The game itself has multiple levels of difficulty (easy, medium and hard) which the player can select. The game also progressively gets harder as you beat the mini-games. This ensures that everyone can play as they try and beat their personal best score, as well as their friends and family on the game Leaderboards.
Play Test Broadly
I mentioned above that we involved players throughout the development process of our game. Having children play test your game is especially important, they interact with games in very different ways to which adults do. Often the on-screen instructions are ignored, text is overlooked in favour of icons and other graphical aspects that is more attractive and instinctive for them to use.
Tutorials in particular can easily bore children as they want to play the game as soon as possible. We use in-game analytics to measure how far players are getting through the tutorials. If we see a high level of abandonment then we know that we have to redesign that part of the tutorial.
Use Simple Words, Phrases and Icons
This was a big challenge for Super Happy Party. The game has a large number of mini-games that requires players to quickly understand the goals and follow the simple instructions.
Our games are all designed to be played for players around the World, regardless of their language. So we needed to also ensure that our game could easily be translated and understandable by families in different countries and cultures.
We wanted to create a game that was quick to play and took advantage of some of the features of a device.
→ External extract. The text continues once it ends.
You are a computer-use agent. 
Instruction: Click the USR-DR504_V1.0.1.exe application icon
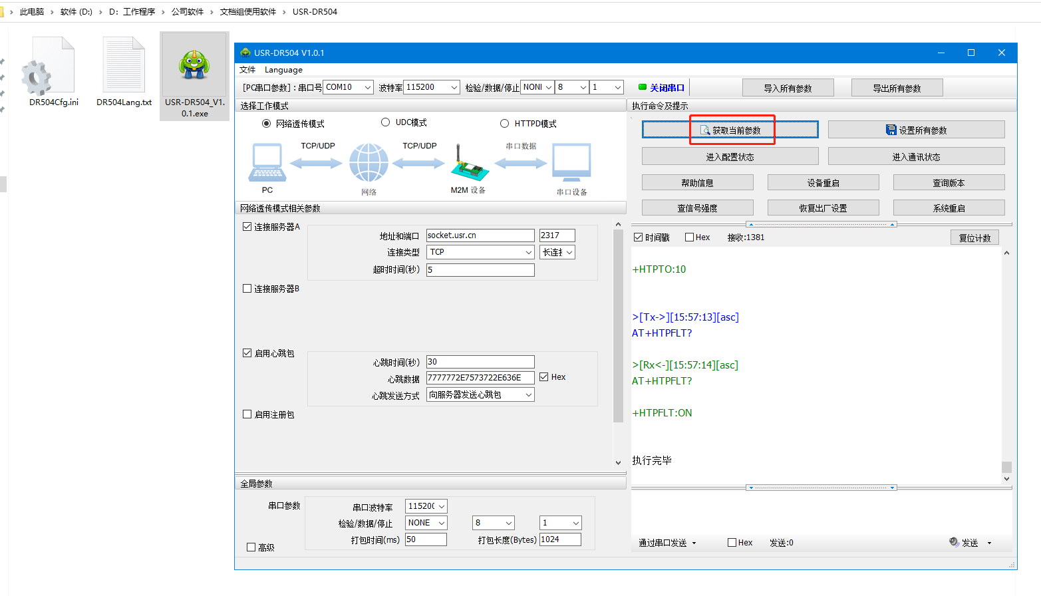coord(194,66)
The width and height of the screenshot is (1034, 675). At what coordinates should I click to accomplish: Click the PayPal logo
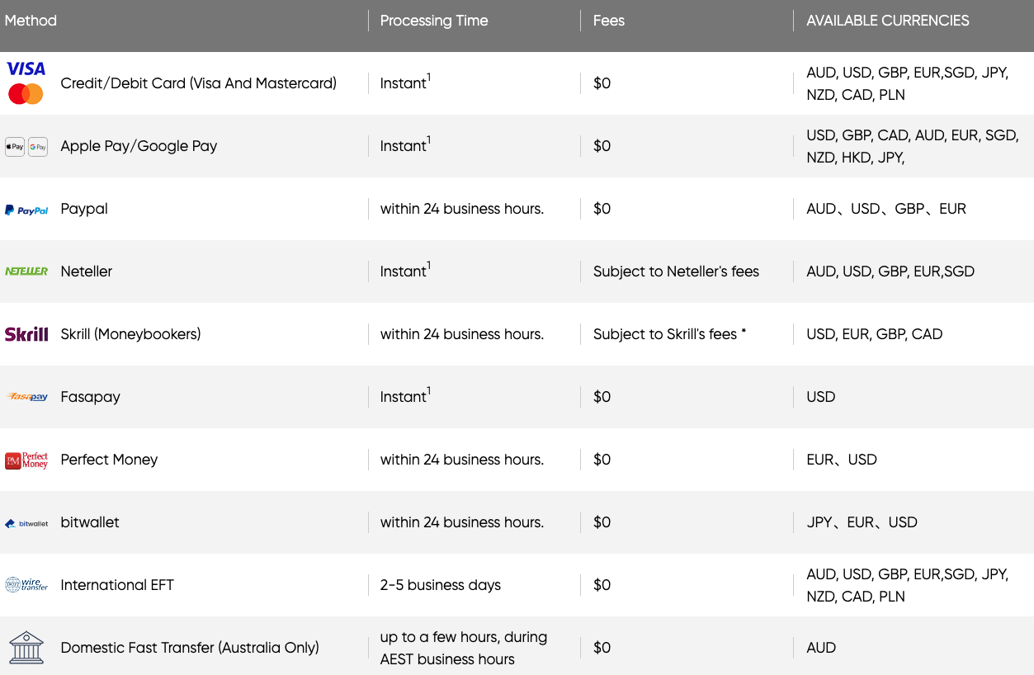coord(26,210)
So each game has a simple task that players can complete using a single finger. The instructions are simple and also include an animated gesture that shows the players what to do.
Make the Game Varied
Everyone has their own favourite type of game. Different players are naturally better and enjoy more different types of challenges. Also, learning from personal experience of playing board games with my family in the past, we wanted to allow players to choose how long they will play for.
We wanted to ensure that our game provided lots of different challenges so we included lots of different mini-games, we also made sure that the mini-games were varied with some requiring timing, memory, reflexes and quick reactions. We also realised that for the single player mode we had to provide different levels of difficulty, so that the game could be enjoyed by all players, regardless of their skill levels.
Ensure that every game wins
What do we mean by this? Well, one of the core concepts in any game is that there is a winner and a loser. This competition is what provides games with their challenge which creates the sense of fun. However, whilst winning can be fun, it can also be not much fun if you lose.
Throughout the game there are lots of rewards so that every player can unlock accessories, costumes and new challenges. There are also achievements to unlock that provide additional levels of challenge for more skilled players.
Were we Successful?
Just before the launch of the game I took a copy of the game to play with my daughter Sophie and my mum. My mum doesn’t play computer games and actually doesn’t even own a smartphone or a tablet. However, she is used to having Sophie show her different games and apps on her phone. So in many ways this would be the ideal test for the game.
With children I find that the simplest measure of the games level of fun is whether they come back and play the game the next day. So would we be playing Super Happy Party throughout the holidays, or would it be forgotten about or even worse, deleted!
I am happy to report that both Sophie and my mum loved the game. We played it every day and it created a lot of fun and happy memories. Which is really what any family game should try and do.
If you would like to play Super Happy Party you can download it for free from the Apple and Google App Stores here:
We are happy with how Super Happy Party turned out. But as we were developing the game there were hundreds of ideas that we had to exclude from the initial release. We hope that players love the game and have a great time playing with their friends and family.